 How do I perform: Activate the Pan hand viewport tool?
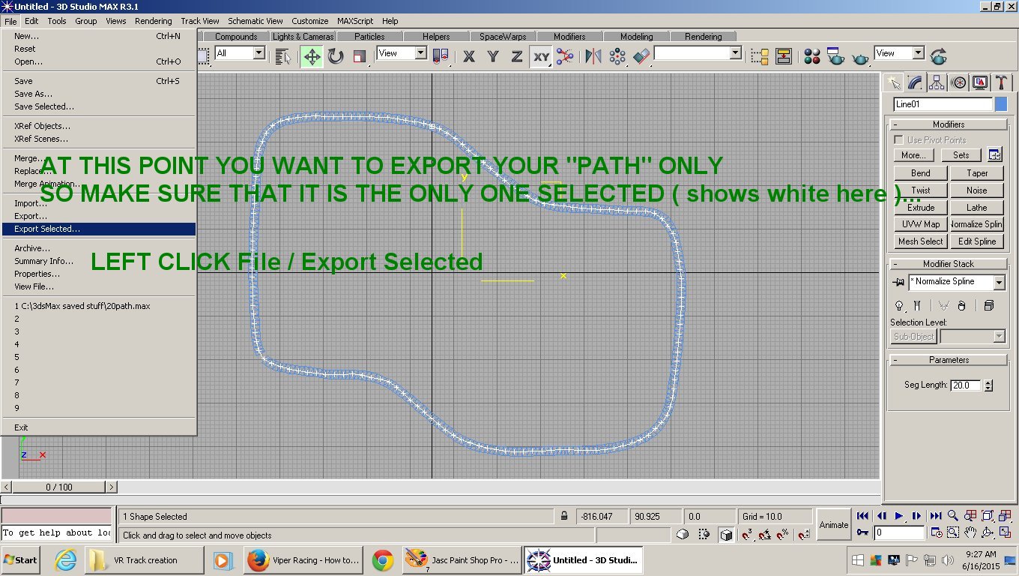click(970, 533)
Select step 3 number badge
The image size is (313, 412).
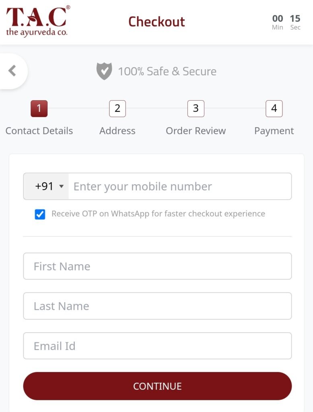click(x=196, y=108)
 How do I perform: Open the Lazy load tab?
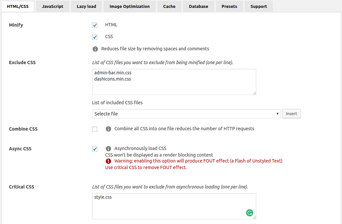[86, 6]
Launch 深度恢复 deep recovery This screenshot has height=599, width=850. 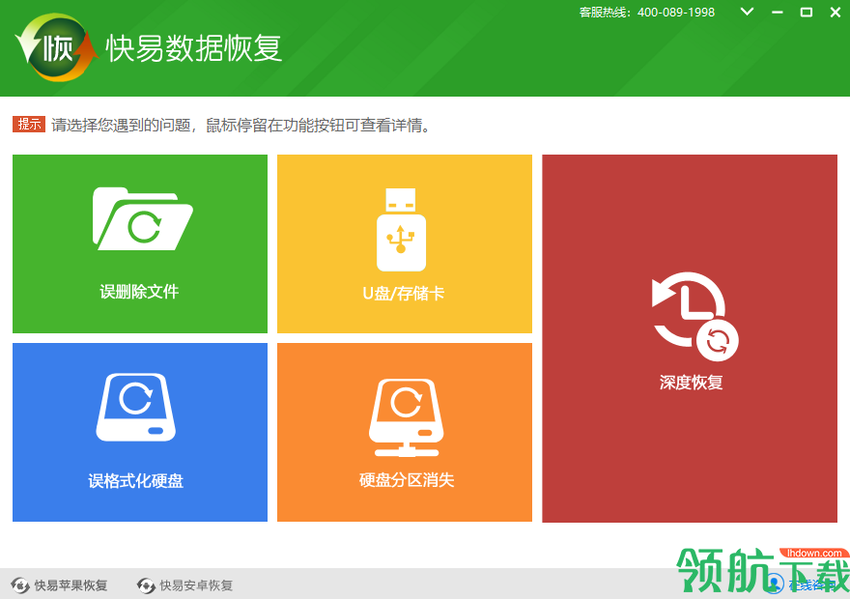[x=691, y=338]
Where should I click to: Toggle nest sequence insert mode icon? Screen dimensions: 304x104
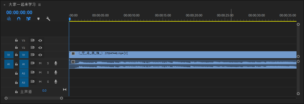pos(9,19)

* Problem
Make an exact copy of the lines of the records from the line containing "Where should I" through the final line, both ends included, but not of the pictures.

* Exercise response
Where should I click to: Toggle nest sequence insert mode icon? Screen dimensions: 304x104
pos(9,19)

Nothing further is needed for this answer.